● What to do
- 1) In the wind turbine icing passage, what measurement error did Hu et al. report for their ice thickness detection method?
- 2) Write what comes next in the wind turbine icing passage, starting right after its last sentence.

● Source excerpt

Wind energy is the most promising renewable energy, mainly used in the field of wind power generation [1]. However, due to the frequent occurrence of extreme weather, ice formation occurs on the surface of wind turbine blades, which causes serious problems, including a decrease in power generation efficiency and a reduction in structural strength and lifetime [2,3,4]. Even worse, owing to centrifugal force, ice blocks on the surface of the blades may be shed, posing a threat to the safety of people in the surrounding area [5]. Therefore, exploring the ice distribution characteristics on blade surfaces is crucial for the anti-icing coating design of wind turbine blades.

The common methods for investigating the icing characteristics of wind turbine blades consist of icing wind tunnel experiments and numerical calculations. Experimentally, Li et al. [6] explored ice distribution characteristics on vertical-axis wind turbine blades under rotating conditions and found that non-uniform ice accumulation covered the entire blade, leading to variation in the blade airfoil. Shu et al. [7] reported that ice thickness increased sharply from the root to the middle of the wind turbine blade and then slowed down from the middle to the tip of the wind turbine blade. Gao et al. [8,9] examined the aerodynamic performance of iced blade airfoil under ice conditions and found a functional relationship between aerodynamic performance and angle of attack. Jin et al. [10,11,12] compared the ice distribution characteristics on different airfoil surfaces and analyzed the aerodynamic performance of different iced blade airfoils for a wind turbine. It was found that the aerodynamic performance of the iced S832 airfoil exhibited a more significant decrease than that of the iced S826 airfoil. Hu et al. [13] proposed a novel method for detecting ice thickness on the surface of wind turbine blades and reported a measurement error of 2.62%–6.0%. Sundaresan et al. [14] analyzed the effects of angle of attack and Reynolds number on the aerodynamic performance of wind turbine blades, and it was found that the lift coefficient showed less variation for iced airfoil at the stall angle of attack under rime ice conditions. Han et al. [15] investigated the effect of ice accumulation on the mechanical properties of wind turbine blades; it was found that there was a positive correlation between stress–strain and rotational speed.

Entries for locating words and elements
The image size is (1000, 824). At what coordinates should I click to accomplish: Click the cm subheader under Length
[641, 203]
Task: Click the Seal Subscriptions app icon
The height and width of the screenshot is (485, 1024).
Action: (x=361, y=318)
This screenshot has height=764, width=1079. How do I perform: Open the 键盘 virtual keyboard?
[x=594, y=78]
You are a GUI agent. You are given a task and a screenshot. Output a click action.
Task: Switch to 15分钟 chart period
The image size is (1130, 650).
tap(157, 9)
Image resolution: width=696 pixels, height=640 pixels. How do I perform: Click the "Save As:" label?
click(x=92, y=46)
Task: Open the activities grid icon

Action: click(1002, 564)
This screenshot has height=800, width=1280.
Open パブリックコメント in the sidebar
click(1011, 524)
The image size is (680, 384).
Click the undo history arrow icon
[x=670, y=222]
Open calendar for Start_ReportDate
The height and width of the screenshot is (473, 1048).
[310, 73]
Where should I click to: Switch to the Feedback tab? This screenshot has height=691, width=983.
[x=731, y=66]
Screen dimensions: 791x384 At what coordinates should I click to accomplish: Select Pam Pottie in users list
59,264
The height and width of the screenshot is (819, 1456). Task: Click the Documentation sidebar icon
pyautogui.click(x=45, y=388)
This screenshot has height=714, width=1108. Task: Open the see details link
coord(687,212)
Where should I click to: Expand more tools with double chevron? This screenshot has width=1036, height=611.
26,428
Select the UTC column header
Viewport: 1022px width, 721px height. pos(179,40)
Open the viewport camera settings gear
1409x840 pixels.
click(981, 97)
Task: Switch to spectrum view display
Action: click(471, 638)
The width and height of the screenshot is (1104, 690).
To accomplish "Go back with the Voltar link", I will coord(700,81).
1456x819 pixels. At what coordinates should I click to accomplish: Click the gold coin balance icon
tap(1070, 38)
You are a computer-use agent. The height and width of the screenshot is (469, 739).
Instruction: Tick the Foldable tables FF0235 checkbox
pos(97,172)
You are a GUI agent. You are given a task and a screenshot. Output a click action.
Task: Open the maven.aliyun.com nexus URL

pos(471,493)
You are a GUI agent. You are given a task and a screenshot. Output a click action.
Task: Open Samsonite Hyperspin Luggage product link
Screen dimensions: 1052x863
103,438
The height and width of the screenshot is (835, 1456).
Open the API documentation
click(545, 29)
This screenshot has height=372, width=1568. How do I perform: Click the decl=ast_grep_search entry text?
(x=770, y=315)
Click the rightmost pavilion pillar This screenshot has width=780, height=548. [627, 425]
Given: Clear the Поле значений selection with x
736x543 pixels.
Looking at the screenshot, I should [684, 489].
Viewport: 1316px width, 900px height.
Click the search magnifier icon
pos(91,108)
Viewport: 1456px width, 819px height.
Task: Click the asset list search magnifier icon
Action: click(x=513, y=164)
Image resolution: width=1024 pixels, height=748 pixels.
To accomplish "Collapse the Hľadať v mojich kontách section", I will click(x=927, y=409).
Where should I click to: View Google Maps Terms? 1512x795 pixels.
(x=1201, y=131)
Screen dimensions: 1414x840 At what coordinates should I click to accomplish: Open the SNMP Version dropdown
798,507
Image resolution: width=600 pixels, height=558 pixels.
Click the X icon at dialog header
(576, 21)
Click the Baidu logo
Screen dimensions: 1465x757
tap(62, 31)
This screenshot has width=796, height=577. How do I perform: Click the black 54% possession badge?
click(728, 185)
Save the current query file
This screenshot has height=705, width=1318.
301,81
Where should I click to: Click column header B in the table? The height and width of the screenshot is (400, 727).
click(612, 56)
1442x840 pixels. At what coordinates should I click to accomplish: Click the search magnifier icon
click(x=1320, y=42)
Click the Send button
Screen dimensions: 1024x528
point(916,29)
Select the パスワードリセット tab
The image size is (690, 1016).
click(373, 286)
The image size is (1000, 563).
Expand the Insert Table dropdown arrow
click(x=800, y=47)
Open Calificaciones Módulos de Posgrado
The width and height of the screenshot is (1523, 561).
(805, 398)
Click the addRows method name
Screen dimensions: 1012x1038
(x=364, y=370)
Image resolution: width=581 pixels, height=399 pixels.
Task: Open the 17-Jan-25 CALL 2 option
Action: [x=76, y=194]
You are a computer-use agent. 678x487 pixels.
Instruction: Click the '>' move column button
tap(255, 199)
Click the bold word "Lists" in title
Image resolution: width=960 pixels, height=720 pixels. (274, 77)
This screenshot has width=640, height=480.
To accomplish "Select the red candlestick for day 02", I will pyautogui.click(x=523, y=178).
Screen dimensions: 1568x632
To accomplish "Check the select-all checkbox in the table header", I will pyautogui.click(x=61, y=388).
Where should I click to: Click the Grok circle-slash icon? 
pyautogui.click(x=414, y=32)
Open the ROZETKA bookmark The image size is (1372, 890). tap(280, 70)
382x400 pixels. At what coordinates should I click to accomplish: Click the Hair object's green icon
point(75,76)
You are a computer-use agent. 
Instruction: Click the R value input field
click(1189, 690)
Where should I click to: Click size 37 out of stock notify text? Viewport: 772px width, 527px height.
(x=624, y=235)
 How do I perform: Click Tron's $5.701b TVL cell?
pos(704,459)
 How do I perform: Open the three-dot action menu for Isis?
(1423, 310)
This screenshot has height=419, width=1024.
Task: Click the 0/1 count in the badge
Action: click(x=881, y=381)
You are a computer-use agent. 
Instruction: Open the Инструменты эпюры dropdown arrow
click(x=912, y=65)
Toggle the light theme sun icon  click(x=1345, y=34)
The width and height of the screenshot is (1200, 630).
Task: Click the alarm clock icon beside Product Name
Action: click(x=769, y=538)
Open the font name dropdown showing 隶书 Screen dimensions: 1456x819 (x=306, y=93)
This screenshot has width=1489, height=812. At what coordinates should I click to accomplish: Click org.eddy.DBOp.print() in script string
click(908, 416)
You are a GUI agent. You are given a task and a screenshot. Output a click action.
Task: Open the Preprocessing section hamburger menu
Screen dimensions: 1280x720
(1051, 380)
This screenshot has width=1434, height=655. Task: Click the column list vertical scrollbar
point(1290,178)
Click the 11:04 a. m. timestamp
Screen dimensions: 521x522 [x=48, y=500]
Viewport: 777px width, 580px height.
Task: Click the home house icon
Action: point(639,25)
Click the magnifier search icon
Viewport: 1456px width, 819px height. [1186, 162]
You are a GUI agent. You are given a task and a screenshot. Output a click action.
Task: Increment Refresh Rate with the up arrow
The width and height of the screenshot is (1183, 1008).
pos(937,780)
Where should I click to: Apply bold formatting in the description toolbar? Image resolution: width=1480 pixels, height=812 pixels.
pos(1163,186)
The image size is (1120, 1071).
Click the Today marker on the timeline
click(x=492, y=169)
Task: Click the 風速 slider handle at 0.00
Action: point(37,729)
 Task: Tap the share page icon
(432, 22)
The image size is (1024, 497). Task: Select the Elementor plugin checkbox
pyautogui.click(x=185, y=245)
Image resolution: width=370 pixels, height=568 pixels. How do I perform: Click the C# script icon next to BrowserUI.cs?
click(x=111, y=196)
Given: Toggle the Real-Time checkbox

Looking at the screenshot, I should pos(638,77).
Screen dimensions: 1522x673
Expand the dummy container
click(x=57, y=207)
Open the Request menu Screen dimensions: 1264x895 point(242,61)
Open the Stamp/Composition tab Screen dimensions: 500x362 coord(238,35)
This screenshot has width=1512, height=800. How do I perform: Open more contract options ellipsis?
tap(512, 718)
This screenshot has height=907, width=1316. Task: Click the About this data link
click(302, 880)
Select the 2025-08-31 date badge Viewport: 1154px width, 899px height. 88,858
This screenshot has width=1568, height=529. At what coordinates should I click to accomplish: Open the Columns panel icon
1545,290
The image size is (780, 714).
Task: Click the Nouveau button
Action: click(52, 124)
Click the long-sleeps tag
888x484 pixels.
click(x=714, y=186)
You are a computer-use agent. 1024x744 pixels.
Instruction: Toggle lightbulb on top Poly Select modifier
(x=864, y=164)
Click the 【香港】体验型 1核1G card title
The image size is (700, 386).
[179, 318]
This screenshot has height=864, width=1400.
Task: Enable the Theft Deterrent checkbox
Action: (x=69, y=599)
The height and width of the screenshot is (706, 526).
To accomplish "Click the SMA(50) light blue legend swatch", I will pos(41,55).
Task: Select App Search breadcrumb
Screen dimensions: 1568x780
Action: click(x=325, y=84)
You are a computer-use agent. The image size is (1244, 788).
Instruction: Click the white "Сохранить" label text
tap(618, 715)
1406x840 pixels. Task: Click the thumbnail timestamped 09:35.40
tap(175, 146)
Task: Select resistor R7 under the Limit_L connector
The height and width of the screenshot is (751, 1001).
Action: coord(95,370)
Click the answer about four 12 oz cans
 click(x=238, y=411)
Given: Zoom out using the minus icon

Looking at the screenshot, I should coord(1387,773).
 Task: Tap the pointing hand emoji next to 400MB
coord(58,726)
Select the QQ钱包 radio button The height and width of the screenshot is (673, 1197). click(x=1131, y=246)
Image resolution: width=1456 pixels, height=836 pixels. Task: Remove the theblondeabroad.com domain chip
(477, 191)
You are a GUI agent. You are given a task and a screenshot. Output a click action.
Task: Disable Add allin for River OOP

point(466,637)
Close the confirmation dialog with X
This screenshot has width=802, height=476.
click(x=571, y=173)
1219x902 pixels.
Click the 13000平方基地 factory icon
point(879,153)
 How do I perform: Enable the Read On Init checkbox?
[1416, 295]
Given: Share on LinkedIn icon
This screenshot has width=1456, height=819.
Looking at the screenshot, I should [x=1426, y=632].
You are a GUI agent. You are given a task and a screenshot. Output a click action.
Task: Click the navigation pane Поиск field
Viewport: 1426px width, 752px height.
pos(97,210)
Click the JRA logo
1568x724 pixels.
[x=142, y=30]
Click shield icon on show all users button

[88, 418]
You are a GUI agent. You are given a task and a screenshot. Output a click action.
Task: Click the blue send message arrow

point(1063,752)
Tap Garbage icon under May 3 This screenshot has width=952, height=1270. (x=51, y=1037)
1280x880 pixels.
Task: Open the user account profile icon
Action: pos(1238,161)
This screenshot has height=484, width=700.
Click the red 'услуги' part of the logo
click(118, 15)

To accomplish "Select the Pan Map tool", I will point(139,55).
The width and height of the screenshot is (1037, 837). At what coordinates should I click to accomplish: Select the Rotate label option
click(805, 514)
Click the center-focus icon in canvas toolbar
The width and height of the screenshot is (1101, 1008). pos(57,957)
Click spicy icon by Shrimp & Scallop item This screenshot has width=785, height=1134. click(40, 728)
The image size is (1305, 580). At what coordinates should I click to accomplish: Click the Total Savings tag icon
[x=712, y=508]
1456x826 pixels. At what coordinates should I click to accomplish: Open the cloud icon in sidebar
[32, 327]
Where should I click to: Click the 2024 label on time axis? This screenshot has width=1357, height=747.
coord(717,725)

● The responses
- 1) 2.62%–6.0%

- 2)
To summarize, owing to experimental size limitations, scaled-down models of most wind turbine blades were employed in the experiments. To make the research more meaningful, it is necessary to establish similarity between scaled models and full-scale models. However, due to the unclear icing physical mechanism on wind turbine blades during the experimental process, it is difficult to establish a similarity between scaled models and full-scale models.

Owing to the fact that numerical calculations can reveal the icing physical mechanism of wind turbine blades, many scholars use numerical calculation methods to investigate ice distribution characteristics on the blade surfaces of wind turbines. Ibrahim et al. [16] employed numerical simulation to investigate the influence of blade design on icing characteristics under ice conditions. Wang et al. [17] proposed a numerical calculation method to examine the water film distribution and ice shapes on a NACA0012 airfoil under environmental conditions; it was found that liquid water content had a significant effect on horn ice shapes. Sheidani et al. [18] presented a numerical calculation approach to reveal the mechanism of the effect of ice accretion on the wake characteristics of NACA0021 airfoils; it was found that ice accretion led to power coefficient reduction due to wake vortex separation. Lu et al. [19] employed a numerical method to examine the influence of the angle of attack on the ice shapes of a NACA0012 airfoil, it was found that the mass of ice accretion was large at low angles of attack (4° and 8°). Xu et al. [20,21] developed an icing model to reveal the mechanism of the effect of icing parameters on the icing characteristics of NACA0012 airfoils; it was found that ice shapes were influenced by droplet collection efficiency and freezing rate under different icing conditions. Wang et al. [22] employed a numerical method to analyze the effect of the angle of attack on the ice distribution characteristics of a DU97 airfoil; it was found that the peak ice thickness at the trailing edge increased with the increase in the angle of attack.

From the literature review on numerical simulation, it is clear that most researchers focus on the physical mechanism of the ice distribution characteristics of symmetrical airfoils. However, there are some limitations in the above studies, which include:

(1)

There are few studies on the physical mechanism of the ice distribution characteristics of asymmetric airfoil surfaces;

(2)

The effect of ambient temperature and angles of attack on the ice distribution mechanism of the DU25 and NACA63-215 airfoil surfaces has not been reported.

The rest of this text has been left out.